The Workers' Compensation Act defines an injury by accident as: "An injury by accident arising out of and in the course of the employment." The employee must have been "about the business of the employer" at the time of the injury. This includes employees who travel as part of their job. Lunch, smoke and bathroom breaks are covered, but parking lots are "iffy" because of who controls the lot. Because an employee was injured at work does not automatically make it a workers' compensation claim. Specifically, there must have been something odd or different about the day that caused the employee to be injured. Adjusters are trained to get the employee to say they were just doing their normal job when they were injured, which is why we counsel our clients to never give recorded statements. If the employee has not been at the job long enough for the activities of the job to have become a part of the "customary and normal activities" of the job, he does not have to show an "accident."
Specific Traumatic Event
The term, "Specific Traumatic Event," applies to back injuries only. The Workers' Compensation Act defines this as: "Where injury to the back arises out of and in the course of the employment and is the direct result of a specific traumatic incident of the work assigned, "injury by accident" shall be construed to include any disabling physical injury to the back arising out of and causally related to such incident." The statute does not require a showing of an event or particular timing of an incident, however a worker who complains of increasing back pain over a period of time without a "specific traumatic event," is unlikely to prevail. North Carolina does accept an "acceleration or exacerbation" theory for pre-existing conditions.

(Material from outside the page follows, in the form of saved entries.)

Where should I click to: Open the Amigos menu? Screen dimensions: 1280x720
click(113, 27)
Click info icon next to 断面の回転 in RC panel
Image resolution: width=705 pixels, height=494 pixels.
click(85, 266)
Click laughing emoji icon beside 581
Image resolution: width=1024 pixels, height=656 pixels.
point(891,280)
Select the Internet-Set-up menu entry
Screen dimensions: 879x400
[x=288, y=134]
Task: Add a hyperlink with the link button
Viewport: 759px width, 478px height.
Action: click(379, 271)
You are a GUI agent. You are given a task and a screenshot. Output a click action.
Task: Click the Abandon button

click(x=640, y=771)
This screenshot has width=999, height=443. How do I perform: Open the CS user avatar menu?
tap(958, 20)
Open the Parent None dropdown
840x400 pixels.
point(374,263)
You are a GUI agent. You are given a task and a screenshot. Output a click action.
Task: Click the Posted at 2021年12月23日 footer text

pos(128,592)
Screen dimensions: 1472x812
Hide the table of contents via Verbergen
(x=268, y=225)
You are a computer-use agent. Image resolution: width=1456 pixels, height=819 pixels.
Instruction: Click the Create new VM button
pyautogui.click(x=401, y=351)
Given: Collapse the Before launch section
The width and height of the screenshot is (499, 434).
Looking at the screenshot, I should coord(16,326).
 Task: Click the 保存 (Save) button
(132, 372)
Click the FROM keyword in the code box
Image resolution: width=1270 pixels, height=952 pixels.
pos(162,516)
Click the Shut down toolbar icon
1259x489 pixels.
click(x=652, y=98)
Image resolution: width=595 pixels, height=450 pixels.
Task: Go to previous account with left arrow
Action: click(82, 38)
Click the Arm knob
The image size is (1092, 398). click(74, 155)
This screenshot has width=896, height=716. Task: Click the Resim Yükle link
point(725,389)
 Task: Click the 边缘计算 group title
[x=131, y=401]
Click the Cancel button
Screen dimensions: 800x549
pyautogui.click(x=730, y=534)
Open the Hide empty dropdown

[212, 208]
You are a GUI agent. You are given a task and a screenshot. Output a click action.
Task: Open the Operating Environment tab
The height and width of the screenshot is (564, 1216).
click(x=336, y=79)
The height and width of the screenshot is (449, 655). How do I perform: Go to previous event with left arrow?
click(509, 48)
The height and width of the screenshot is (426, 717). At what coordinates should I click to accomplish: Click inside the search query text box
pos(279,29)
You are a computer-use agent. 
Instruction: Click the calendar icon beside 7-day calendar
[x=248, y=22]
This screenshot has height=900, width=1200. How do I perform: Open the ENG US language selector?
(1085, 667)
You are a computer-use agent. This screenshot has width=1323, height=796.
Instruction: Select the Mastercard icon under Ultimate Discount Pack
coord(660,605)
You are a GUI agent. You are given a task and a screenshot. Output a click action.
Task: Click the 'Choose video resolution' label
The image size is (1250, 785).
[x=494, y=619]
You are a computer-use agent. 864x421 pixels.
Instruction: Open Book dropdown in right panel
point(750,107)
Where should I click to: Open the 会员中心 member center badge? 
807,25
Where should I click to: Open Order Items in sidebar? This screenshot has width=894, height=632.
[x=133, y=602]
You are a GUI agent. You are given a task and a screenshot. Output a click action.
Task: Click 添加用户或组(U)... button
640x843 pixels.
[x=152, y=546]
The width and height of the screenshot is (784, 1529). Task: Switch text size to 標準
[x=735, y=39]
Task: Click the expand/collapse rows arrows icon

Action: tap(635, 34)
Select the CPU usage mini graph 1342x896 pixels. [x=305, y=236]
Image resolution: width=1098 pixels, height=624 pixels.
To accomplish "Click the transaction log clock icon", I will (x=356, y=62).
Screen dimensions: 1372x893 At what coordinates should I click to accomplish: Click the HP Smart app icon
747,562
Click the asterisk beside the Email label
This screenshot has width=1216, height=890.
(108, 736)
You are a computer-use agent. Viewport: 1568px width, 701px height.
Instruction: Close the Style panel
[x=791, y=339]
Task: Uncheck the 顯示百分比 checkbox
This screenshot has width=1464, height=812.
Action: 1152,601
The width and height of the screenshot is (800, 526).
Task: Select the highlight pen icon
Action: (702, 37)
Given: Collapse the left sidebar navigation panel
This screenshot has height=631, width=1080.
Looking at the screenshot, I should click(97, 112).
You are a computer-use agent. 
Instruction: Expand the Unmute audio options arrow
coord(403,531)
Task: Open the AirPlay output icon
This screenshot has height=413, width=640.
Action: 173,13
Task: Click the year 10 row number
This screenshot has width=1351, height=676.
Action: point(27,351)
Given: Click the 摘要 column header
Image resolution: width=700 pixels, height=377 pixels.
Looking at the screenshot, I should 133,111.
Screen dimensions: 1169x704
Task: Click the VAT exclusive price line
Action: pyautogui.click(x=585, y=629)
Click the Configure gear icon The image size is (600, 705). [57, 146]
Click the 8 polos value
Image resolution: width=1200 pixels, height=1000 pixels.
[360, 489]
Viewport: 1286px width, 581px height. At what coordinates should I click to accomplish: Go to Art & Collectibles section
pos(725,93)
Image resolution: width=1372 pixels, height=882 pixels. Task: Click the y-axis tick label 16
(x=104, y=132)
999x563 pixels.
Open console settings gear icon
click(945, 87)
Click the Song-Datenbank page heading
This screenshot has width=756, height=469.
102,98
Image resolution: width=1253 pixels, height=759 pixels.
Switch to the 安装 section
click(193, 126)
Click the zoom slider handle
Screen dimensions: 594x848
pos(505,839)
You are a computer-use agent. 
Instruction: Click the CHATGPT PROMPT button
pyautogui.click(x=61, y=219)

An occupational disease is an "injury" or condition that arises out of the course and scope of the employee's job duties, but does not have a specific date of injury. There are 15 conditions listed in the Workers' Compensation Act that qualify as an occupational disease, however the most common occupational disease claims we handle are those of repetitive motion-type injuries. To prove an occupational disease, the job hazards must put the employee at a greater risk than the general public of contracting the disease. The type, length and intensity of exposure to the job hazard will be significant.